There are four data files in Stata format from the MNS: MW_WRA.dta, MW_MEN.dta, MW_PSC.dta, and MW_SAC.dta. The files allegedly include the MNS results for Women of Reproductive Age, (age 15-49) Men (age 15-49), Pre-School Children (age 0-4) and School Age Children (age 5-14). In each file, the cluster id is mcluster, the household id is mnumber, and the line number is m01. These are supposed to match with hv001, hv002, and hvidx in the PR file. These files also include mweight, m04 (sex), m07 (age) and some other variables that are in the PR file. It is possible that the errors are with line number but I didn't explore that. [You previously asked about the WRA file and I suggested merging with the IR file, but looking at all 4 files together I think the merge should be with the PR file.]
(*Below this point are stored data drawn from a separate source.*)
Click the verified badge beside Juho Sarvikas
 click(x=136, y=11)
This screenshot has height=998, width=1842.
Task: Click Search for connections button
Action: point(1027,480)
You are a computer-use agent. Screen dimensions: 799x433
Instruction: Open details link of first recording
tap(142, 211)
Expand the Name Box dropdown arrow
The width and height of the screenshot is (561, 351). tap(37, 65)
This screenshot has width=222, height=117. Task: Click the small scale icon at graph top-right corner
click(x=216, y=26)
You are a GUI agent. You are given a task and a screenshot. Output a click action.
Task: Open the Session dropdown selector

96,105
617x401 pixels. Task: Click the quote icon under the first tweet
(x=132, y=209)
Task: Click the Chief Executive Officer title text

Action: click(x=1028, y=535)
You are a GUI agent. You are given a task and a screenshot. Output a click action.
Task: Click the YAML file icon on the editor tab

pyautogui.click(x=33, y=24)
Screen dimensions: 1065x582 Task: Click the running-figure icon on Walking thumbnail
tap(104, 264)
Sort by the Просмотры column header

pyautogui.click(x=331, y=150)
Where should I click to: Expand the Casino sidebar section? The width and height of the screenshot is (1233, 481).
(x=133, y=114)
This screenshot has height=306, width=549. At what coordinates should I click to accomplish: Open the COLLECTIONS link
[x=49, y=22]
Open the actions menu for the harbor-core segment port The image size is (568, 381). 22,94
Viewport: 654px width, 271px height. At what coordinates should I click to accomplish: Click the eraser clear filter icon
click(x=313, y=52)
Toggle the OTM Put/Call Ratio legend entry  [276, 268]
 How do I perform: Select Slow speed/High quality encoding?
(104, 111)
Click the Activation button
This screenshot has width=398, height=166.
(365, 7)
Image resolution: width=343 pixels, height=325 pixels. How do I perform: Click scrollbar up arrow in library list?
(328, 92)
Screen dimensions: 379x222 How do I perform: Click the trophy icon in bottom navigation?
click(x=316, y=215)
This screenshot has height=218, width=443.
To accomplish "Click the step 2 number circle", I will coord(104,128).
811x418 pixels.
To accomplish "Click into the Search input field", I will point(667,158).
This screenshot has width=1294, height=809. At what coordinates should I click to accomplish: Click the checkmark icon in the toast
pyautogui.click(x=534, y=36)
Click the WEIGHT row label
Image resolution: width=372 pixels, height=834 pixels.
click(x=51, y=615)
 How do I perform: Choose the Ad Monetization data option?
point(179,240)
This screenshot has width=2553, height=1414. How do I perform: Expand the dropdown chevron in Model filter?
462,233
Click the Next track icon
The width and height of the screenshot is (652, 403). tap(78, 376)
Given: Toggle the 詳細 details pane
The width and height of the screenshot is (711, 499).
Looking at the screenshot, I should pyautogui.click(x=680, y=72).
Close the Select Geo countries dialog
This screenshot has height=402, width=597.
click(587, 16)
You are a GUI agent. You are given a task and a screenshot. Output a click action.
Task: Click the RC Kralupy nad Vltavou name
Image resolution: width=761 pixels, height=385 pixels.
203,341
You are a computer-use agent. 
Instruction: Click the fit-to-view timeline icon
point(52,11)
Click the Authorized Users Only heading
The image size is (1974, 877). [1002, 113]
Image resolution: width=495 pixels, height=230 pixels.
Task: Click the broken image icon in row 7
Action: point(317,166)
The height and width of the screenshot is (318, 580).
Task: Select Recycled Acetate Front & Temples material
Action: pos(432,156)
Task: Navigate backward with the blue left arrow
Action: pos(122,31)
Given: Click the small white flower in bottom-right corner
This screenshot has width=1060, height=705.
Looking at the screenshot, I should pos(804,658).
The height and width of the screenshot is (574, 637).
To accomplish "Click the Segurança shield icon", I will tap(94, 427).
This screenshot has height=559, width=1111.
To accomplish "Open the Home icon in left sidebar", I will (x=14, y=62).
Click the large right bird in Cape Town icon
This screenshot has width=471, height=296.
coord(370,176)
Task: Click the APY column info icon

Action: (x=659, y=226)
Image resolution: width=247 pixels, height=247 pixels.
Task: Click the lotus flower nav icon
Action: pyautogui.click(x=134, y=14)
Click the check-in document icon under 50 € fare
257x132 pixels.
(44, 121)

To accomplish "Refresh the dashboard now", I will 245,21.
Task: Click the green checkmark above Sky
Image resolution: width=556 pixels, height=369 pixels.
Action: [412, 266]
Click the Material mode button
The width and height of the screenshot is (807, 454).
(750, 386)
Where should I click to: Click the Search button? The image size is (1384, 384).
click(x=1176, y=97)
Using Stata lines pasted below, I combined the four types of files into one and then merged with the PR file. I find many errors. For example, some cases appear to be misclassified--they are not in the correct file. hv104 and m04 do not always agree. hv105 and m07 do not always agree.

When I reconstruct the subsample of school age children, I get 800, matching the 800 in the report table that you give. However, this is the unweighted total. I don't match the breakdown the table gives by hv104, hv024, or hv025. I tried renormalizing mweight to match a total of 800 weighted cases, as well as unweighted cases, but I still do not match the breakdown by hv104, hv024, hv025.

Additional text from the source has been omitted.